They should throw a semifinal and not invite Andy Murray, Roger Federer, or Novak Djokovic more often, given the dramatic nature and pleasantly unpredictable outcome of today’s clash in Madrid between Tomas Berdych and Stan Wawrinka.
One moment, Wawrinka looked spent—for good reason, this having been his ninth match in 10 days—and ready to give up the ghost after losing his early grip on the match and falling behind in the third set, 2-4, 15-40. The next, Wawrinka had run off 16 of the final 20 points to walk off the winner in just under two hours, 6-3, 4-6, 6-4.

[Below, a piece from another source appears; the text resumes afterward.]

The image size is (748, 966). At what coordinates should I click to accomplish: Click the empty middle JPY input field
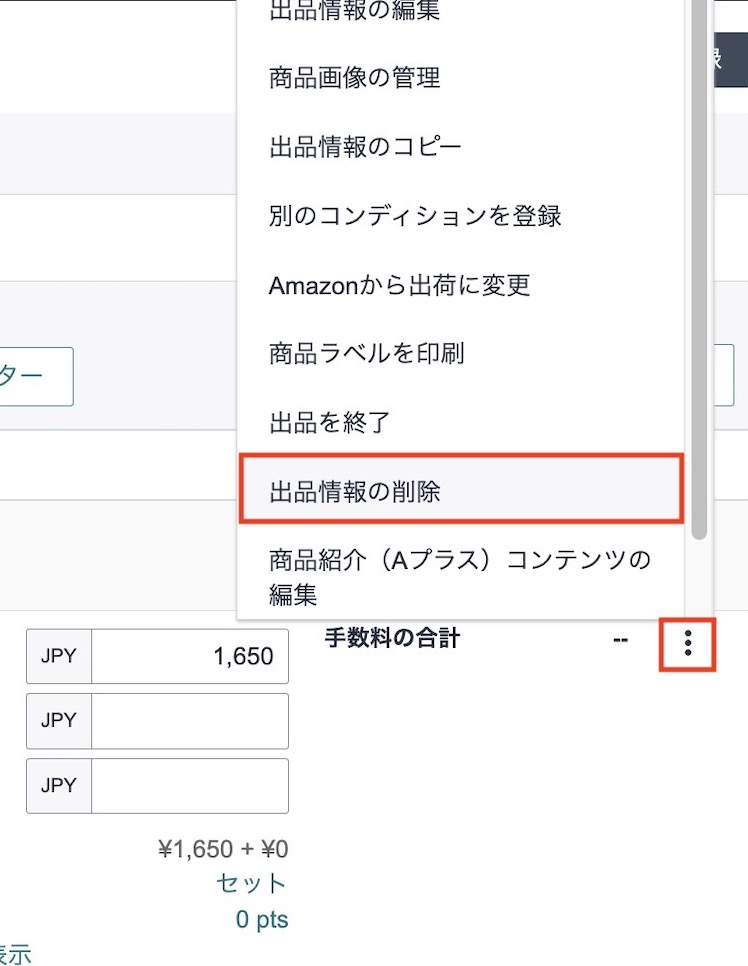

Wawrinka was playing not just for a place in the final, but a return to the ATP Top 10—which is now guaranteed, no matter tomorrow’s outcome vs. Rafael Nadal. He won last week’s event in Oeiras, Portugal, and is playing as well as he was when he hit No. 9 in 2008. Ranked No. 15, Wawrinka was still nine notches down the rankings rung from Berdych, but then the tall Czech shares a unique if not particularly happy distinction with ATP No. 2 Roger Federer: They are the only two men in the Top 10 who haven’t won a tournament this year.
I’m not sure anyone was looking for that to change this week—not with the way Nadal has been playing. And at the outset today, it looked as if Berdych wouldn’t even scoop up the honor of being Nadal’s next victim. He served poorly and played listlessly from the start, and was broken in the very first game via a nifty cross-court forehand volley. Wawrinka made the break stick and he was spared the task of serving out the set when Berdych double-faulted at 3-5, ad-out.
Wawrinka had finished his barnburner of a semifinal with Jo-Wilfried Tsonga at 1:45 a.m. this morning, and didn’t fall asleep until half-past three. Then he was up at 10 a.m., preparing for this match. The main question after the first set was, would Wawrinka keep up his energy and resolve? The men made it an interesting one, as Berdych began to mount a stirring comeback.
While Wawrinka had to work some to avoid trouble in his service games, Berdych suddenly developed a live arm and fresh legs at the start of the second set. He began to hold with ease, putting that much more pressure on Wawrinka’s serve. Wawrinka staved off the challenge for a while, partly with some terrific if erratic serving of his own. But he finally yielded to the onslaught in the ninth game of the second set when he punched a forehand into the net on Berdych’s second break point. Berdych served out the set, winning 15 of the last 20 points.
The real key to Berdych’s revivial was a combination of two statistics: He had gone from winning just 33 percent of Wawrinka’s second serve points (first set) to an impressive 59 percent. To make matters worse for Wawrinka, Berdych upped his success rate on his own first serve from 78 to a whopping 95 percent.
Wawrinka bounced back to stay level with Berdych for the first four games, but then he appeared to hit a wall. He fell behind love-40 in the fifth game, and blasted a wild forehand out after a brief rally to surrender the break. Emboldened, Berdych held the next game at 15 with three service winners and an ace. It was 4-2. When Wawrinka fell behind 15-40 on serve in the next game, he appeared doomed. Then we witnessed something like a tennis miracle.
Serving at 4-3, Berdych began to litter the court with errors, backhand as well as forehand. Wawrinka, who hadn’t seen a break point since the first set, now had two—and he made the second one count when he goaded Berdych into making a forehand error. We were back level at 4-all.
Three Berdych errors and a service winner to his opponents’ backhand allowed Wawrinka to hold the next game with ease, and suddenly all the pressure was on his clearly discombobulated opponent.
Berdych started that 4-5 game with a ghastly inside-out forehand error, smacked an ace, then blew a forehand approach and a rally forehand to give Wawrinka two match points. Berdych hit a service winner to eliminate one of them, but he had one more forehand error to donate to Wawrinka’s drive to get back into the Top 10 and magnanimously offered it up. It was an awful ending to one of the more surprising matches of the year.
Stat of the Match: What first serves Wawrinka put in the box were extremely hard to handle, but he undermined his cause by making just 52 percent of his first serves.